To further assess the protective effects of BLE on CCl4-induced hepatotoxicity, histopathological examination of the liver tissues was performed. Liver weight did not vary significantly between the groups, and treatment with CCl4 and/or BLE did not cause hepatic fatty changes (data not shown). The CCl4-treated group showed a significant increase in the degree of injury as well as the levels of necrotic and inflammatory cell infiltration compared with the normal group. However, unlike changes in serum ALT and TG levels, the BLE-treated groups showed no significant changes in the levels of hepatic injury, necrosis, and inflammatory cell infiltration (Figure 5 and Table S3). However, the degree of injury was slightly lower in the BLE-treated groups than in the CCl4 group, but the difference was not statistically significant. These differences were probably due to severe hepatic damage and high animal-to-animal variation caused by the high dose of CCl4 [19], and therefore, it may be necessary to retest the hepatoprotective effects of BLE in a milder liver injury model.
To study the in vivo mechanisms of action of BLE (400 mg/kg), we examined the mRNA expression levels of antioxidant genes in liver tissue. As shown in Figure 6A, only the gene expression of Gpx2 and Sod1 showed significant differences after treatment with BLE (400 mg/kg), which was somewhat different from the in vitro results. The mRNA expression of Gpx2 and Sod1 was dramatically decreased in the CCl4 group compared with the normal group, but in the BLE400 group, the expression levels of these two genes increased significantly and returned to the normal levels. The enzyme activity of Gpx2 was also significantly increased in the BLE400 group, compared with that in the CCl4 group (Figure 6B). Moreover, the activity of Sod1 showed a different pattern from the mRNA expression, and there was no change in activity following BLE treatment (Figure 6C). These results suggest that the protective effect of BLE against CCl4-induced acute hepatotoxicity in BALB/c mice may have been mediated by the increased activity of Gpx2 induced by the treatment with 400 mg/kg BLE, a mechanism different from that observed in H2O2-treated AML12 cells.

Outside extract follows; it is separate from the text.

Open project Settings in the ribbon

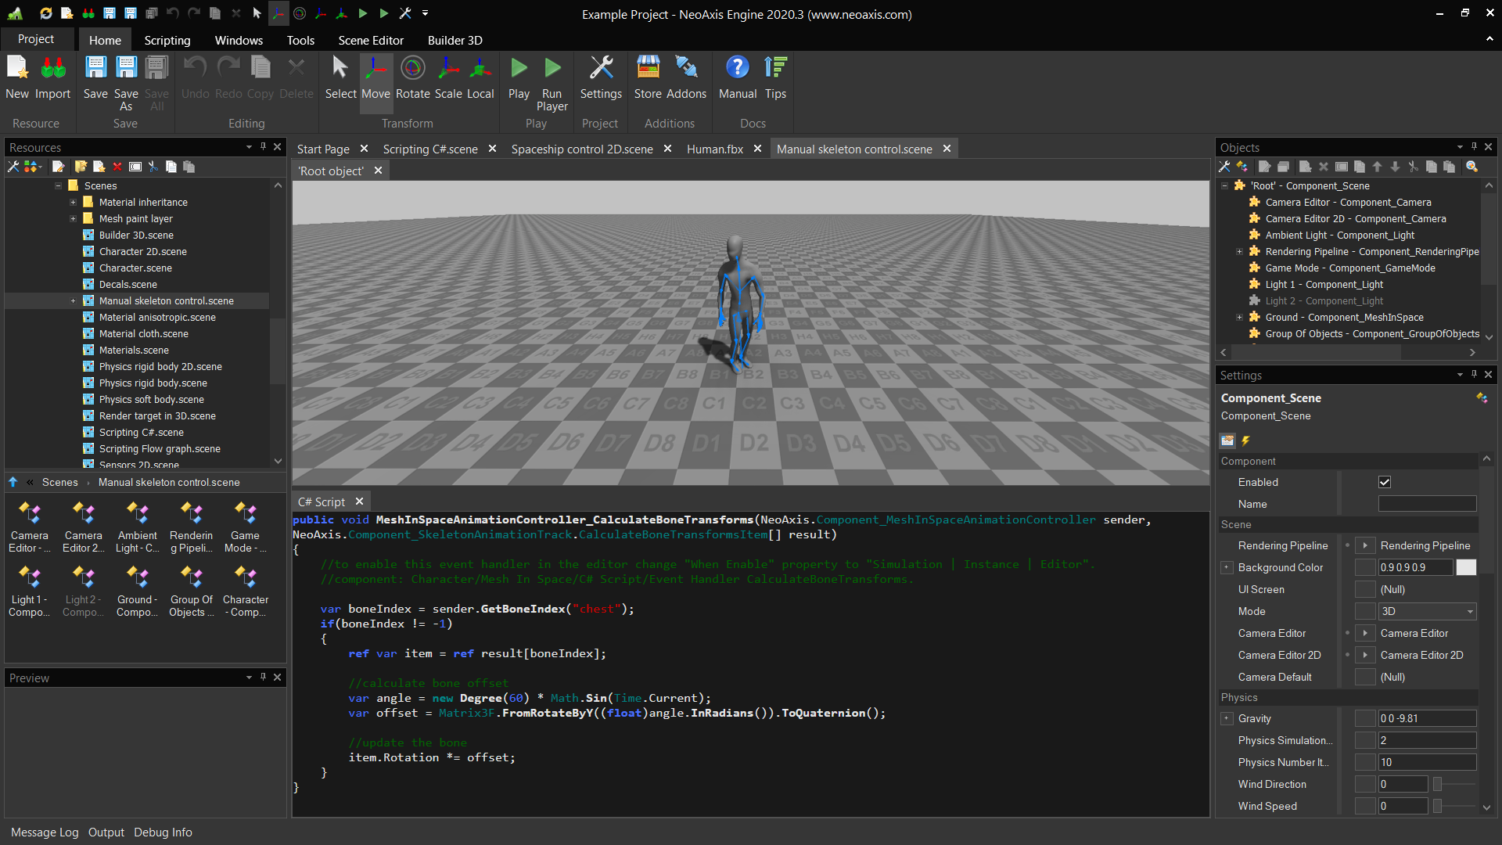[x=601, y=78]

A recent study showed that red lentil extract (200 mg/kg) significantly decreased serum level of AST, ALT, and alkaline phosphatase and the activity of hepatic antioxidant enzymes such as SOD and catalase in sodium arsenite-treated Wistar rats, but the extract at 100 mg/kg did not restore all these serum markers and antioxidant enzymes [20]. Although there is a difference in the animal models and the hepatotoxic agents, these results are somewhat similar to our data, suggesting that the lentil extract can exhibit a more significant hepatoprotective effect at a dose of 200 mg/kg or more in animal models.

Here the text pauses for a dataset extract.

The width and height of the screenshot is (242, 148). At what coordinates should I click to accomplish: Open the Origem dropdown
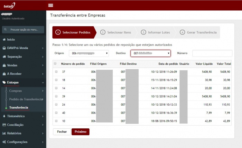[89, 53]
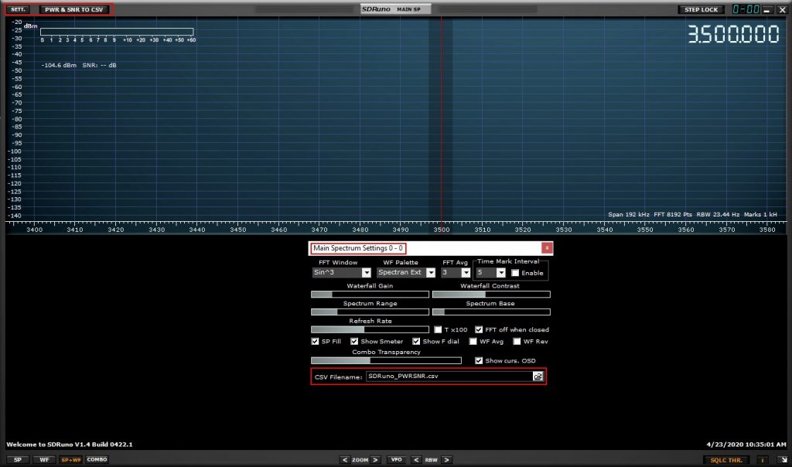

Reportedly, polyphenol-rich plants and polyphenolic compounds, such as flavonoids, carotenoids, and phenolic acid, exhibit protective effects against oxidative stress-induced hepatotoxicity by either the direct scavenging of ROS or the modulation of endogenous antioxidant defense system [21,22,23]. More recently, a study was conducted to elucidate the profile of phytochemical constituents in 20 different lentil cultivars and their antioxidant activities, and the results revealed that the content of total tocopherols and total carotenoids were 37–64 μg/g dry weight (DW) and 5.3–28.1 μg/g DW, respectively [24]. The results also demonstrated that the combination of tocopherols and carotenoids showed good correlation with 2,2-diphenyl-1-picrylhydrazyl radical scavenging activity (r = 0.6688). However, the phytochemical constituents and biological activities of beluga lentil have not been well studied. In our previous study, we demonstrated that the total phenolic and flavonoid contents of BLE (Table 1) did not differ significantly from those of other lentil cultivars such as red, green, and French lentils [6]. We also demonstrated that no significant difference was found in the protective effects of the four extracts against H2O2- and alcohol-induced cytotoxicity in AML12 cells (data not shown). Taken together, these results suggest that the phytochemical composition of beluga lentils is likely to be similar to that of other lentils. However, considering the difference in ROS scavenging activities by cultivar [6], it is also expected that there might be some differences in chemical composition, such as pigments that make up seed coats including anthocyanins [25].
4. Conclusions
In summary, this study demonstrates that BLE exerted protective effects against oxidative stress-induced cytotoxicity in AML12 cells by increasing cellular antioxidant capacity. In addition, BLE partially protected against CCl4-induced hepatotoxicity in a mouse model. This is the first study to demonstrate the hepatoprotective effects of beluga lentil and its underlying mechanisms, and the results of this study suggest that beluga lentil represents a potential source of natural hepatoprotective agents.
Supplementary Materials
The following supporting information can be downloaded online, Table S1: Sequence of the primers used for qPCR; Table S2: Effects of BLE on body weight and food intake in BALB/c mice; Table S3: Effects of BLE on histopathological changes in liver tissues of CCl4-treated BALB/c mice.
Author Contributions
S.-O.L. supervised the studies, analyzed data, and wrote the manuscript. Y.-S.J. and S.-H.L. carried out the in vitro studies and data analysis. S.Y.C. and D.H.K. carried out the in vivo studies and data analysis. M.-H.H. carried out the histological analysis. D.H.K. and B.I.J. were responsible for animal management. All authors have read and agreed to the published version of the manuscript.
Funding
This work was supported by the Bisa Research Grant of Keimyung University (20180771), Republic of Korea.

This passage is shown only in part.